▶ **Assignment 1**: Reproduce the entries verbatim, starting at the line with "This screenshot has width=1327, height=2293." and continuing up to and including the final line of the entries.

▶ **Provided text**:
==============================
As sure as the sun will rise in the morning the one constant of the startup world is that investors will complain about startup valuations. It’s part of the performance theatre of the industry; If people stop complaining about valuations a great wall might fall and prices will rise to ‘dangerous’ levels that ‘hurt’ founders.

I get it. The mental gymnastics and risk appetite required to be successful in the venture industry certainly puts some of the best conspiracy theorists to shame. I get anxious when I hear that a company with a solo-founder, no employees, and a product made out of paper mâché is raising on a SAFE at a $20m post. It feels insane. But what if it isn’t?

What if software markets actually support much bigger outcomes than most investors had originally thought, and VCs could be paying 2x what we currently are in the right companies at an early stage, and still driving incredible returns for our funds? What if the current acceleration in private company valuations at the top of the market is the smart money coming to this conclusion ahead of the rest of us? To answer these questions we first need to talk about pricing, and then we need to look at data.
==============================
▶ **Supplied records**:
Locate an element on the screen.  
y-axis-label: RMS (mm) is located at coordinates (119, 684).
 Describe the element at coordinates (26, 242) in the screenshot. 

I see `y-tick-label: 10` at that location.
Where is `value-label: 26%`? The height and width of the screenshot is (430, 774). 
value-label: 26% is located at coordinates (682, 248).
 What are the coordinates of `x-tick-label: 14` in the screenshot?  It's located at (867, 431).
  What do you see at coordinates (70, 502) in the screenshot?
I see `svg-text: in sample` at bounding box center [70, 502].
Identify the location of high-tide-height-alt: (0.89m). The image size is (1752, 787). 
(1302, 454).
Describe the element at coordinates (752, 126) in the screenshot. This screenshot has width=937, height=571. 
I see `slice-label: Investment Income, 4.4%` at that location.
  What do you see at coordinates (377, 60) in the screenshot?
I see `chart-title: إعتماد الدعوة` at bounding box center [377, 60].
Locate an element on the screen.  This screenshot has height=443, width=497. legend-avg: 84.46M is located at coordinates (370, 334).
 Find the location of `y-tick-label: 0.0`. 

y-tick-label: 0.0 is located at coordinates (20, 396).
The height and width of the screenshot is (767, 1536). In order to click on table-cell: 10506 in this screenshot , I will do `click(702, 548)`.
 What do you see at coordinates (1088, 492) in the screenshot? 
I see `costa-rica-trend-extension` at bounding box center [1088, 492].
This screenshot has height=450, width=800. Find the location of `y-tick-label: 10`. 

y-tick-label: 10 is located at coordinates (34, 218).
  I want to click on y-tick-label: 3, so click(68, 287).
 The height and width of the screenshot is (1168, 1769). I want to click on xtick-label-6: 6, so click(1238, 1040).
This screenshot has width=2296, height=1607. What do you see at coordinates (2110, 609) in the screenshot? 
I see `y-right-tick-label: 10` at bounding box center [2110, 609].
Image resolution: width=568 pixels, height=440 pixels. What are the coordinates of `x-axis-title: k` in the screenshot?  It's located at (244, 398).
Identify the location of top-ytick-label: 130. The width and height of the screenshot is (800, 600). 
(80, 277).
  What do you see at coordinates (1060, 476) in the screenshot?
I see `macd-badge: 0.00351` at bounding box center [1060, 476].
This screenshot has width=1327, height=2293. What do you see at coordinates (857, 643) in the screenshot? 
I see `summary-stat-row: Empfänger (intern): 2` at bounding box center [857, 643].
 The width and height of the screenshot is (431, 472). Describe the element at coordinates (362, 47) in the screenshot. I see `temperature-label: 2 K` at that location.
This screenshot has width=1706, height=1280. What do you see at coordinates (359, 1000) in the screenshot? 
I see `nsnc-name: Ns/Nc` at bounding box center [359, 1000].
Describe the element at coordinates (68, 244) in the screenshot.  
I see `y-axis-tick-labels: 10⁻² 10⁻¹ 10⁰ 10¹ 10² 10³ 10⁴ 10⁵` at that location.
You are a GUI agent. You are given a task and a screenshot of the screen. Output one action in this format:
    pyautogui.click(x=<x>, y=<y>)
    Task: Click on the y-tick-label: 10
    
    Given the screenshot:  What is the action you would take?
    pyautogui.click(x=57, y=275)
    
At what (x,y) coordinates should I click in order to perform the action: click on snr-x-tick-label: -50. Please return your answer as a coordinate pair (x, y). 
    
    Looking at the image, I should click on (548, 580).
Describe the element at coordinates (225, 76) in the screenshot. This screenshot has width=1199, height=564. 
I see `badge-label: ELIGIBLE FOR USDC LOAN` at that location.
==============================
▶ **Assignment 2**: In the passage on startup valuations, write out again the portion from "I get it. The" up to and including "look at data.", substituting "chess grandmasters" for "conspiracy theorists".

▶ **Written response 1**:
This screenshot has width=1327, height=2293. What do you see at coordinates (857, 643) in the screenshot? 
I see `summary-stat-row: Empfänger (intern): 2` at bounding box center [857, 643].
 The width and height of the screenshot is (431, 472). Describe the element at coordinates (362, 47) in the screenshot. I see `temperature-label: 2 K` at that location.
This screenshot has width=1706, height=1280. What do you see at coordinates (359, 1000) in the screenshot? 
I see `nsnc-name: Ns/Nc` at bounding box center [359, 1000].
Describe the element at coordinates (68, 244) in the screenshot.  
I see `y-axis-tick-labels: 10⁻² 10⁻¹ 10⁰ 10¹ 10² 10³ 10⁴ 10⁵` at that location.
You are a GUI agent. You are given a task and a screenshot of the screen. Output one action in this format:
    pyautogui.click(x=<x>, y=<y>)
    Task: Click on the y-tick-label: 10
    
    Given the screenshot:  What is the action you would take?
    pyautogui.click(x=57, y=275)
    
At what (x,y) coordinates should I click in order to perform the action: click on snr-x-tick-label: -50. Please return your answer as a coordinate pair (x, y). 
    
    Looking at the image, I should click on (548, 580).
Describe the element at coordinates (225, 76) in the screenshot. This screenshot has width=1199, height=564. 
I see `badge-label: ELIGIBLE FOR USDC LOAN` at that location.

▶ **Written response 2**:
I get it. The mental gymnastics and risk appetite required to be successful in the venture industry certainly puts some of the best chess grandmasters to shame. I get anxious when I hear that a company with a solo-founder, no employees, and a product made out of paper mâché is raising on a SAFE at a $20m post. It feels insane. But what if it isn’t?

What if software markets actually support much bigger outcomes than most investors had originally thought, and VCs could be paying 2x what we currently are in the right companies at an early stage, and still driving incredible returns for our funds? What if the current acceleration in private company valuations at the top of the market is the smart money coming to this conclusion ahead of the rest of us? To answer these questions we first need to talk about pricing, and then we need to look at data.